タイム差は15秒程度獲得すると単独ゴールを目指して踏んでいきます。
残り距離は短いので、後の逃げ集団もシモンを捕まえたいのですがここでも誰が引くのか、行くのかでけん制になって上手くまとまりません。
TJやカドリが飛び出して一時は迫りますが届かず、吸収。
アタックを繰り返した選手は徐々に千切れていきますが、逃げ集団は協調することはなくひたすらアタックを繰り返します。

そんなのだからタイム差は上手く縮まないかと思いきや、シモンも単独で行くには少し厳しかったようで徐々に詰められていきます。
本当に後一歩のところまで逃げます。
残り1.6kmになると後の集団からブルグハートとアルバジーニが飛び出し一気に詰めてきてついにはつかまってしまいました。
しかしシモンは、諦めずアルバジーニの後に付きます。
彼の脚質はスプリンター系なので、脚が無いはずですが、最後に上手く、まくれるかもしれない可能性を捨てなかったようです。

-------------------------

> 以下の課題
[1] ページ本文のうち、「アタックを繰り返した選手は徐」から「にはつかまってしまいました。」までの部分を一字も変えずに書き写せ。
[2] シモンの逃げを伝えるレース記事の続きを、最後の文の後から書け。
この後に続く記録は使わなくてよい。

-------------------------

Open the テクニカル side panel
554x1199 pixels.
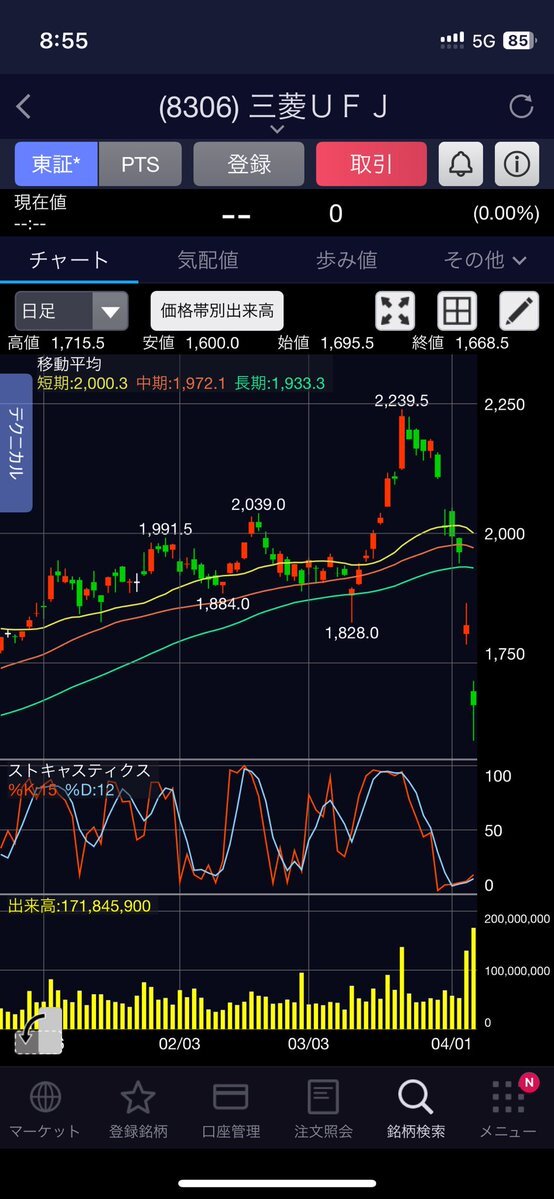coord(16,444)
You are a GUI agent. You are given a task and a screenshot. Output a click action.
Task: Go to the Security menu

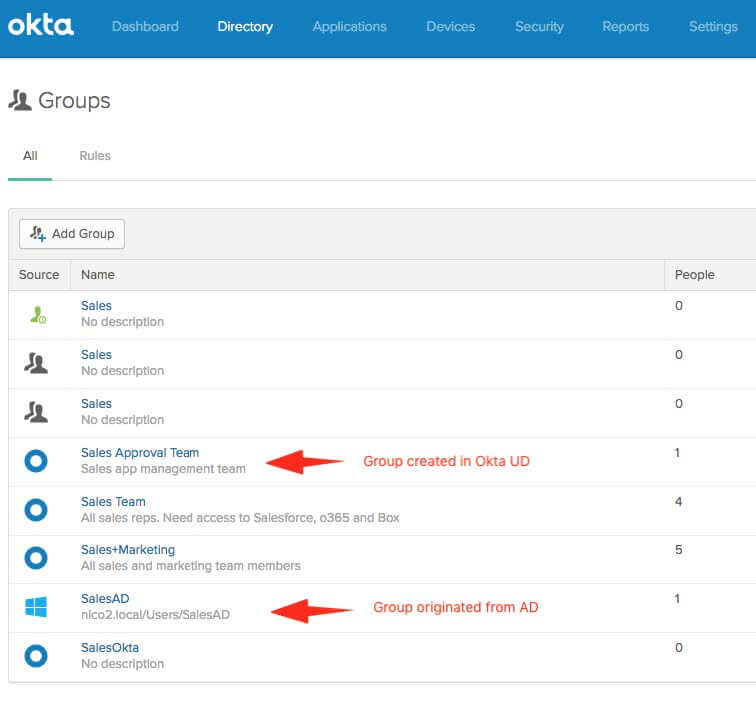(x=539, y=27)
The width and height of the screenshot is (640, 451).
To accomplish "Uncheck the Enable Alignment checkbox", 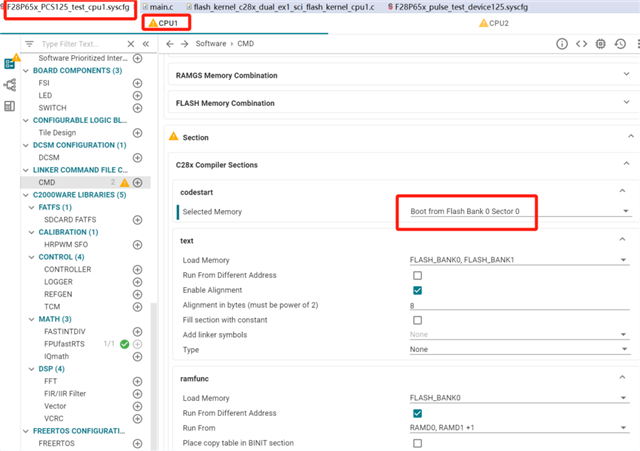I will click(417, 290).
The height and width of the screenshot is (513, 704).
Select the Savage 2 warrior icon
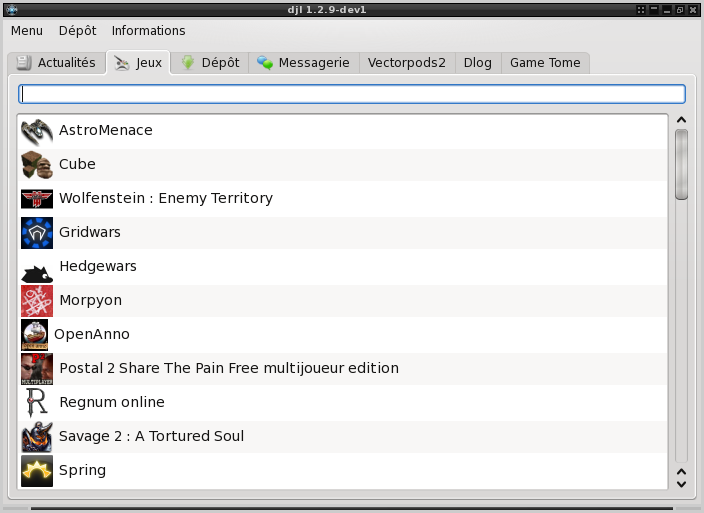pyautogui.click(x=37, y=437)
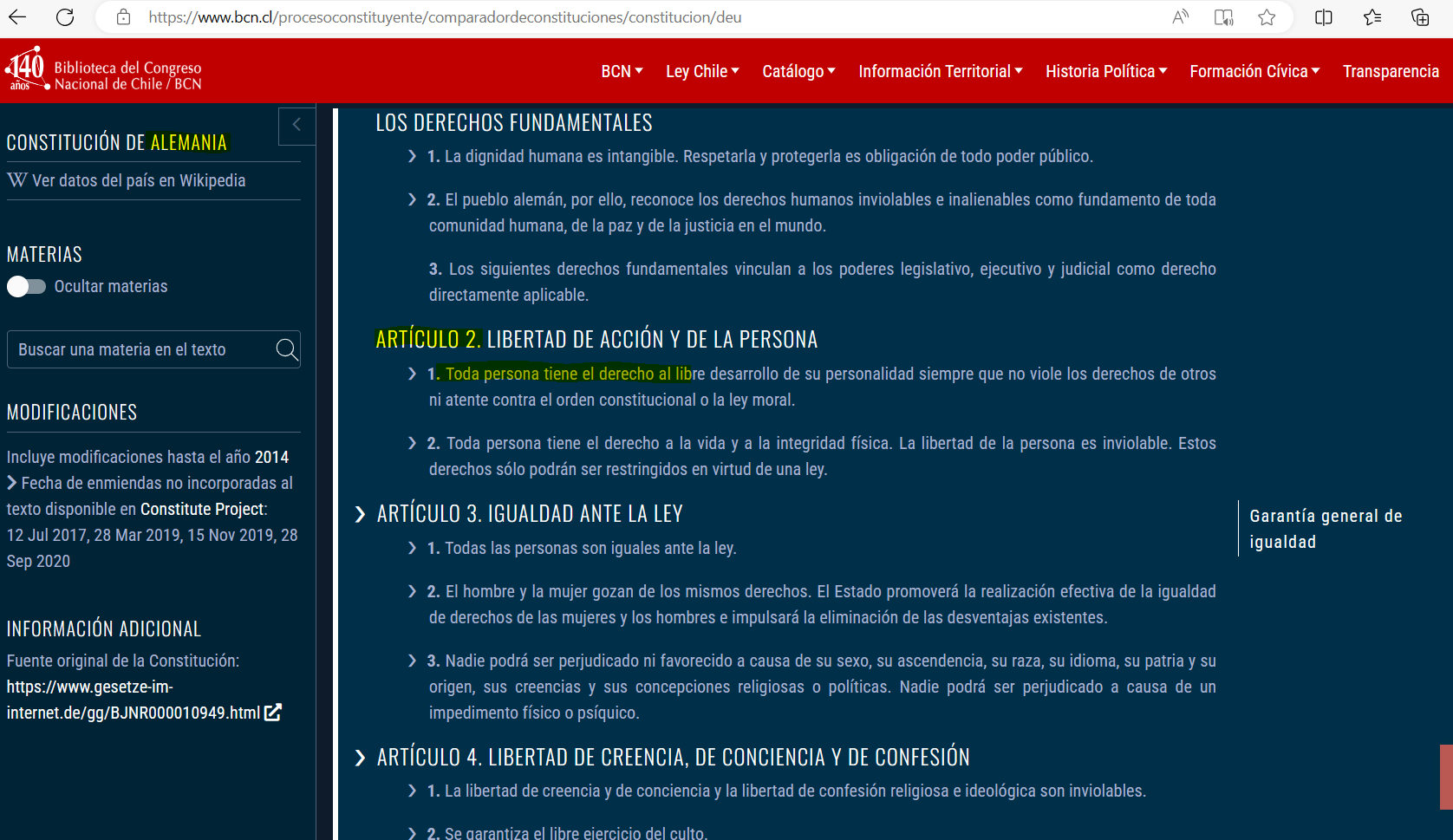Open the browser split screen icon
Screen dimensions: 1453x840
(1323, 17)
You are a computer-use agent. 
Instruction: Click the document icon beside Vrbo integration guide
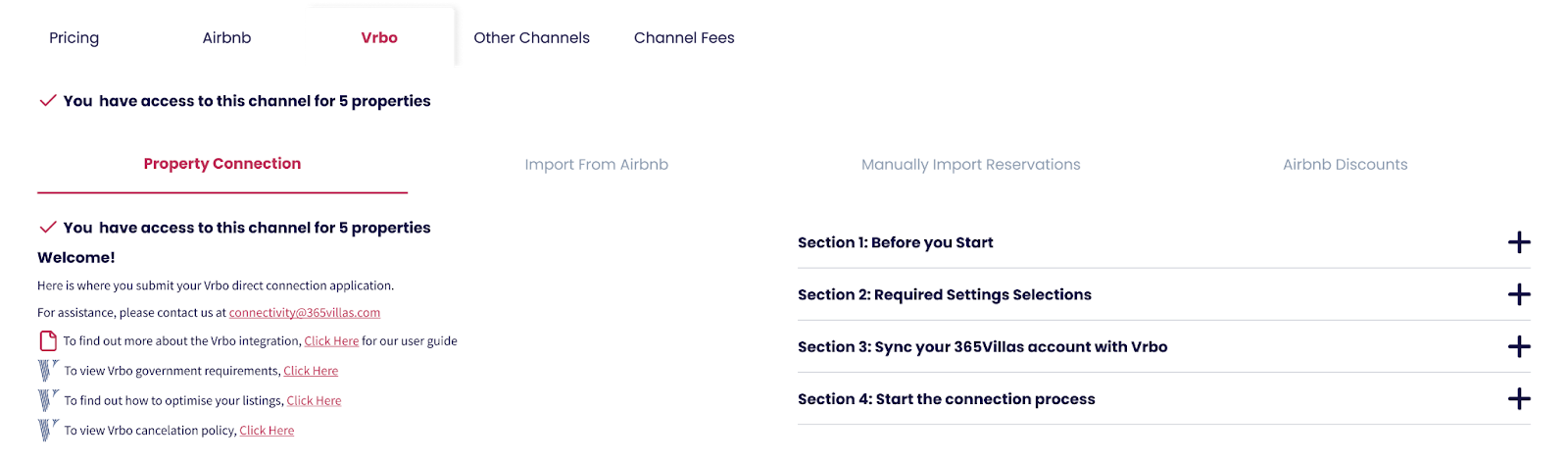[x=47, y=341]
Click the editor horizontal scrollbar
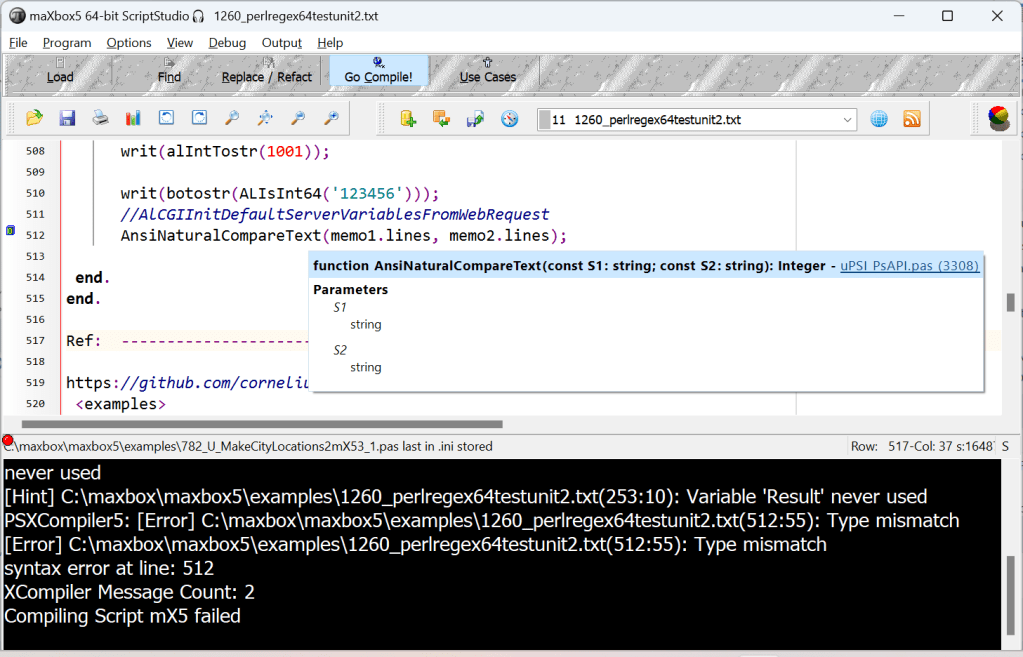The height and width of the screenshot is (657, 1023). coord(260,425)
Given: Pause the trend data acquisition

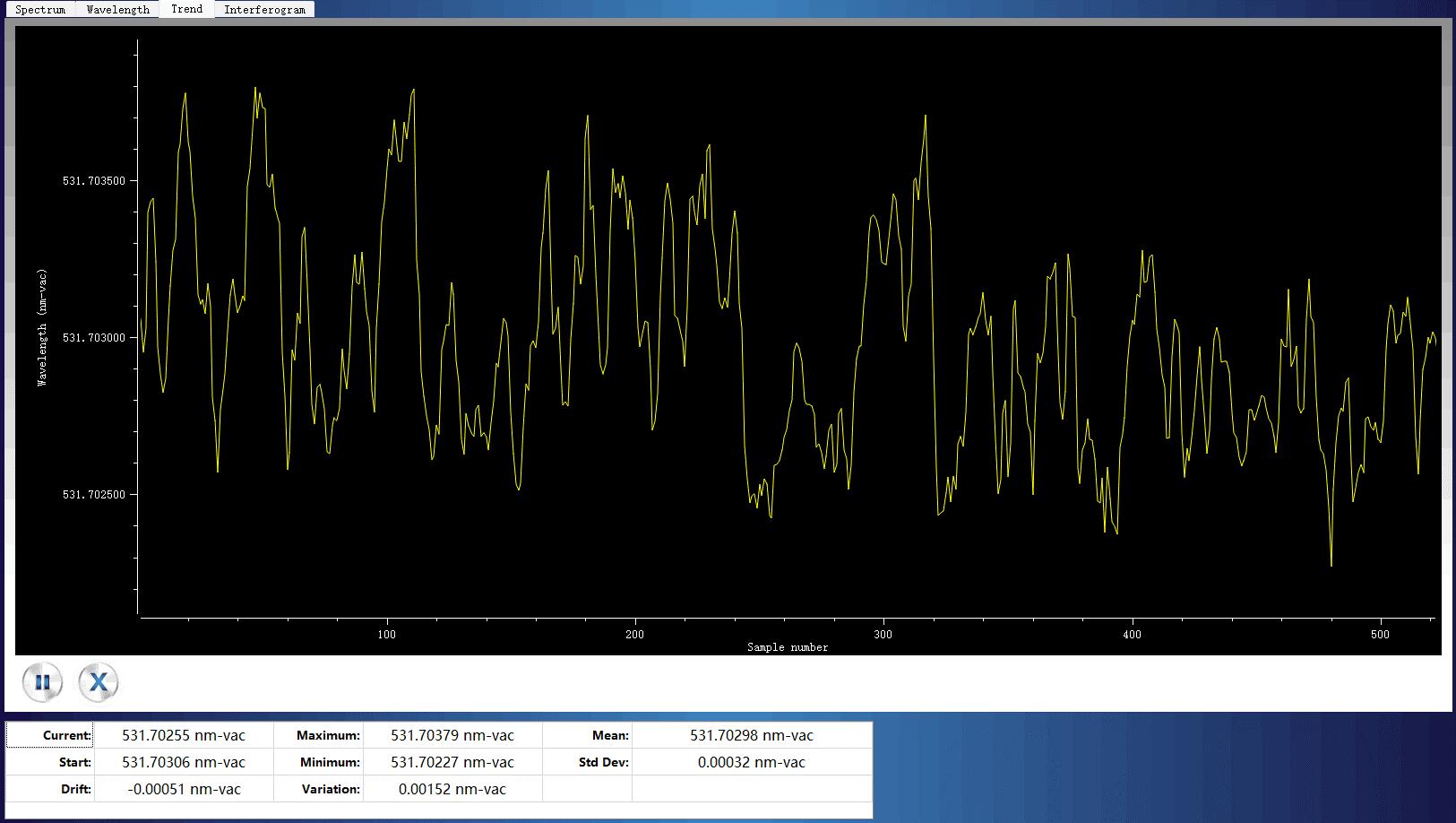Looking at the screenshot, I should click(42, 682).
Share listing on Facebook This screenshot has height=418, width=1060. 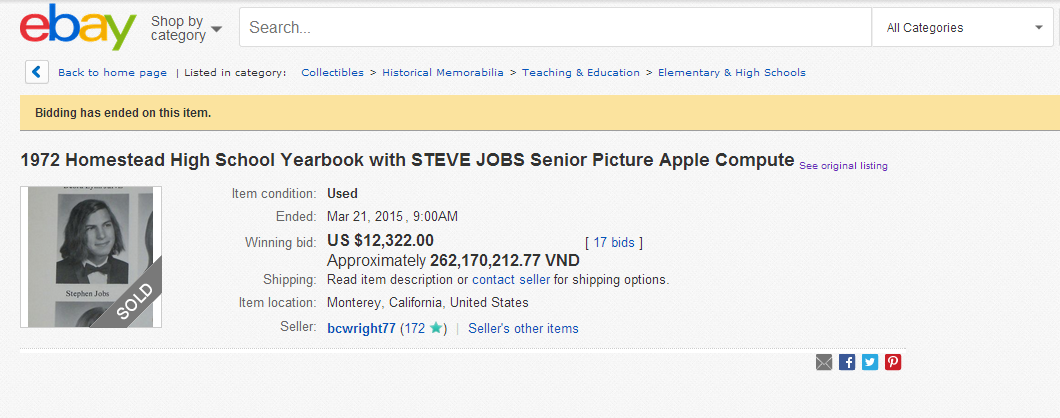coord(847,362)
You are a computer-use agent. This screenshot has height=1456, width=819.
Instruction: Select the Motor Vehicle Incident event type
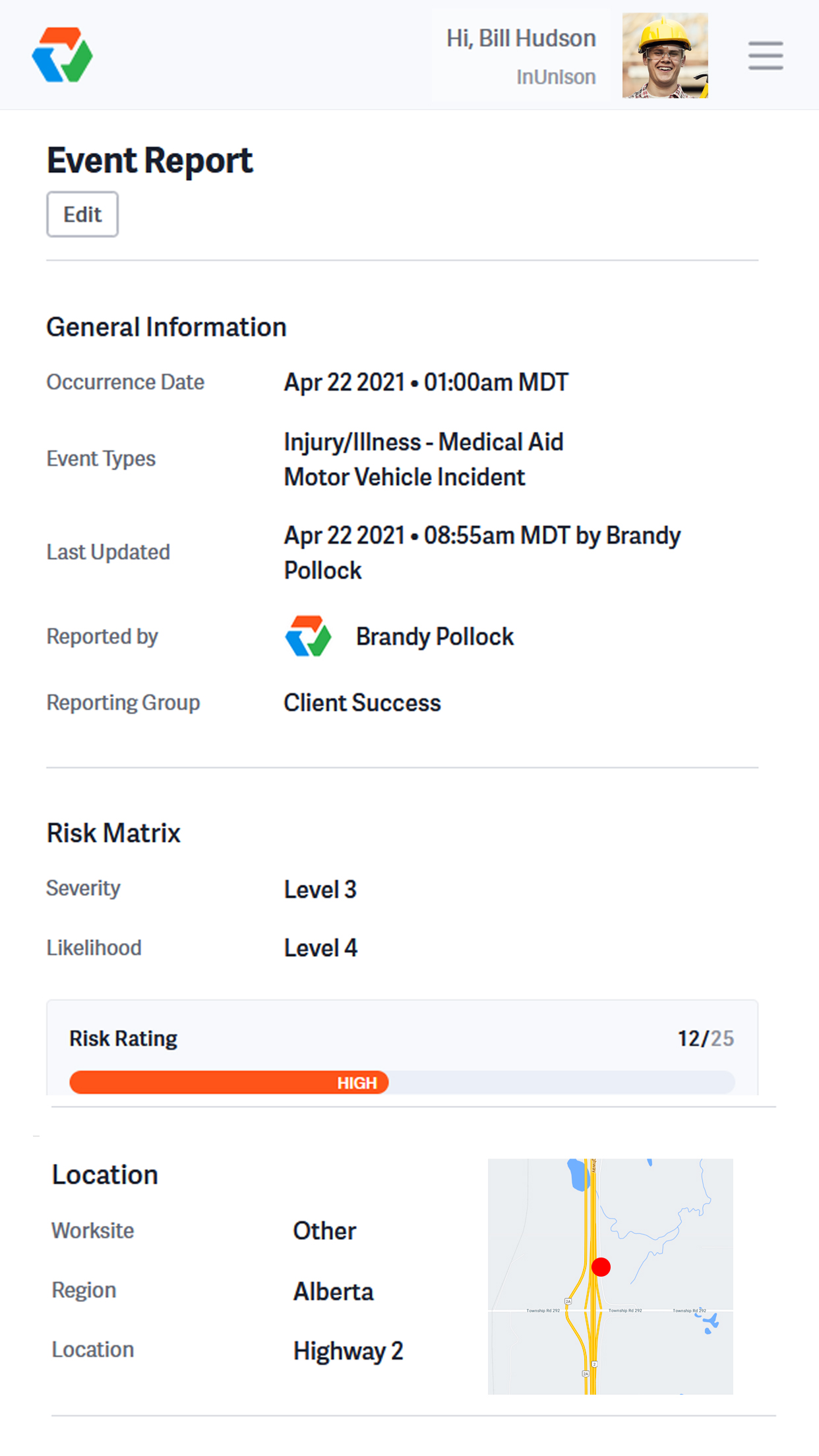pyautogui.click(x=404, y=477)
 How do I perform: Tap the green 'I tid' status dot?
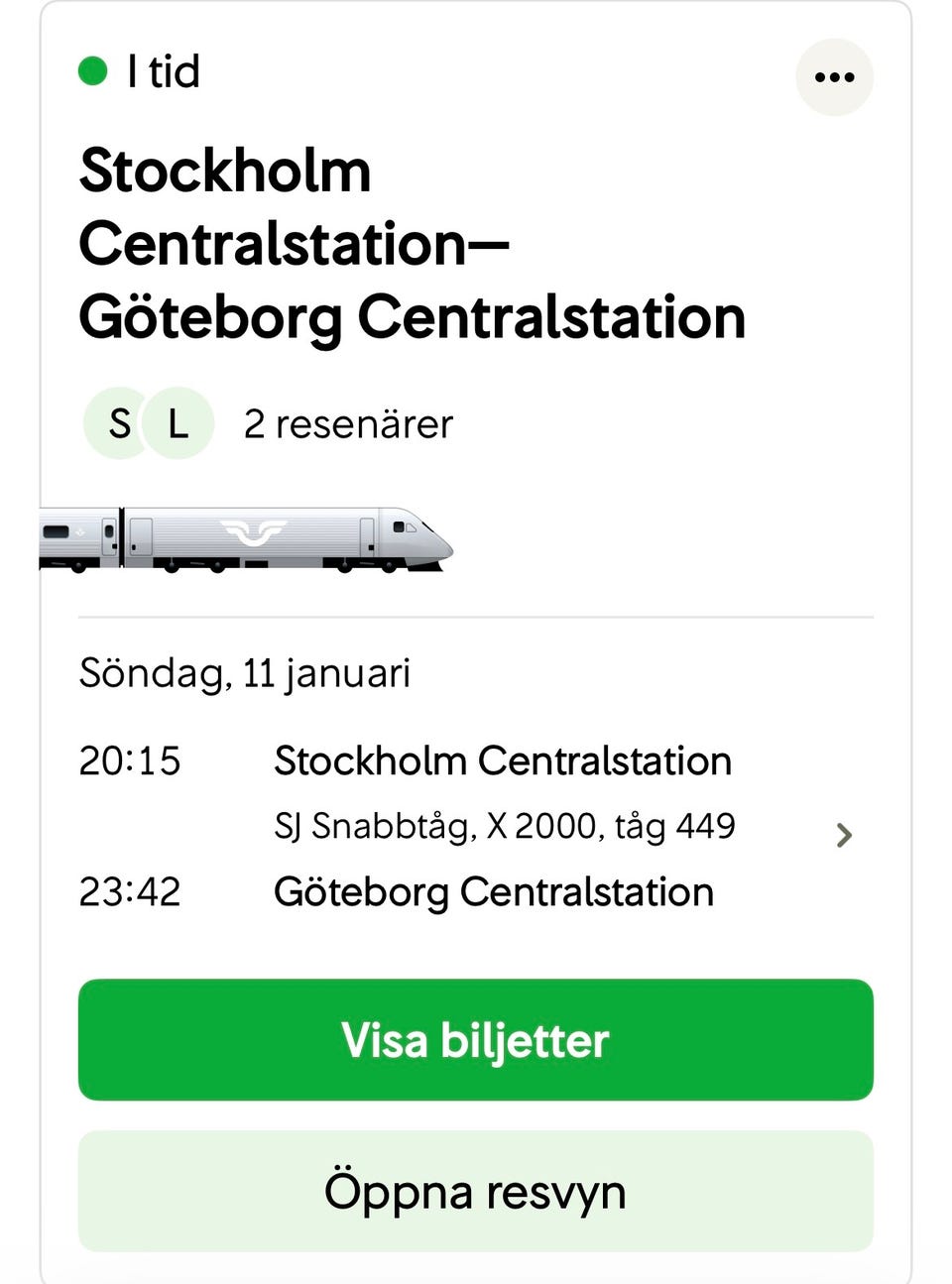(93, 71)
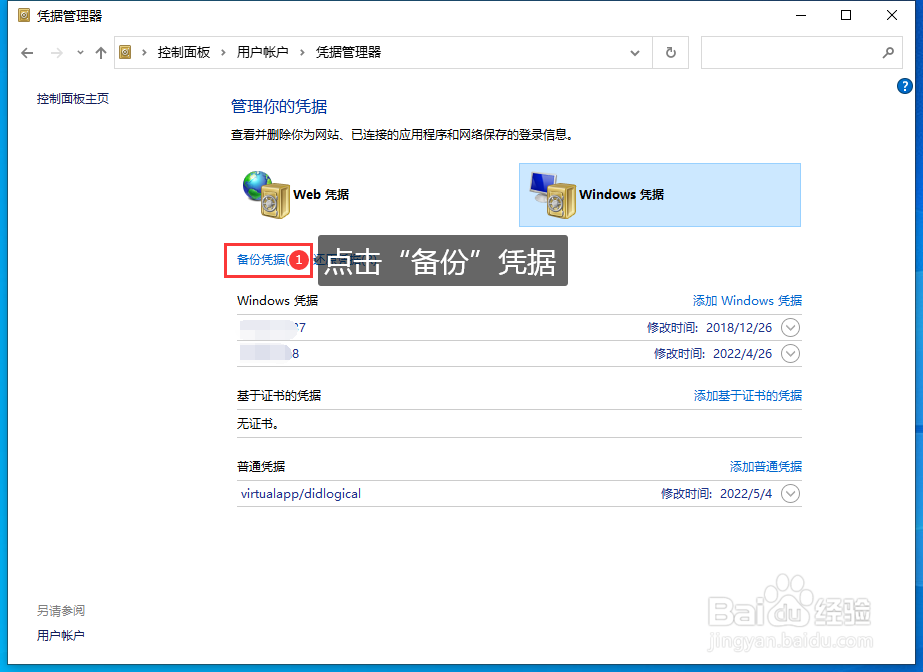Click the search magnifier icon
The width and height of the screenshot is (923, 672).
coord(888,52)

-------------------------

> 課題の結果
[1]
アタックを繰り返した選手は徐々に千切れていきますが、逃げ集団は協調することはなくひたすらアタックを繰り返します。

そんなのだからタイム差は上手く縮まないかと思いきや、シモンも単独で行くには少し厳しかったようで徐々に詰められていきます。
本当に後一歩のところまで逃げます。
残り1.6kmになると後の集団からブルグハートとアルバジーニが飛び出し一気に詰めてきてついにはつかまってしまいました。

[2]
そして最後は後の集団も合流してしまい、逃げ集団でのスプリント勝負になりました。
上手く飛び出したのはアルバジーニで、その後でシモンももがきますがやはり脚が残ってなかったようで加速できません。
アルバジーにかと思ったその時、画面左側から青白のジャージが飛び出してきて、最後上手く刺して、最速でゴールラインを通過しました。
勝ったのはオメガファルマのトレンティでした。
彼はオメガのサードスプリンターだそうです。
最強のスプリンターであるカヴェンディッシュがいるオメガでのスプリンターとなると、サードでも他とはレベルが違うスプリント力でした。
アルバジーニのはるか後から仕掛けたのに伸びに伸びて、加速していき勝ちました。
いや凄い!
彼は普段はカヴの影に隠れてしまう存在ですが、今日は自ら走り、自らの力で大きな勝利を得ました。
まだ25歳なので、今後飛躍していくかもしれません。

最後まで頑張ったシモンですが、11位という結果になってしまいました。
しかし、その絶妙なタイミングでのアタックと、最後まで決して諦めなかった走りが評価されたようで敢闘賞獲得!
最後の死に物狂いで踏む姿を見ていて本気で応援していたので、せめてこうやって報われてくれて非常に嬉しいです。

メイン集団のほうは最後まで大きな動きもトラブルもなくゴールしました。
次はいよいよモンヴァントゥが待っています。
そこで何かが起きる前の静けさのような気がしました。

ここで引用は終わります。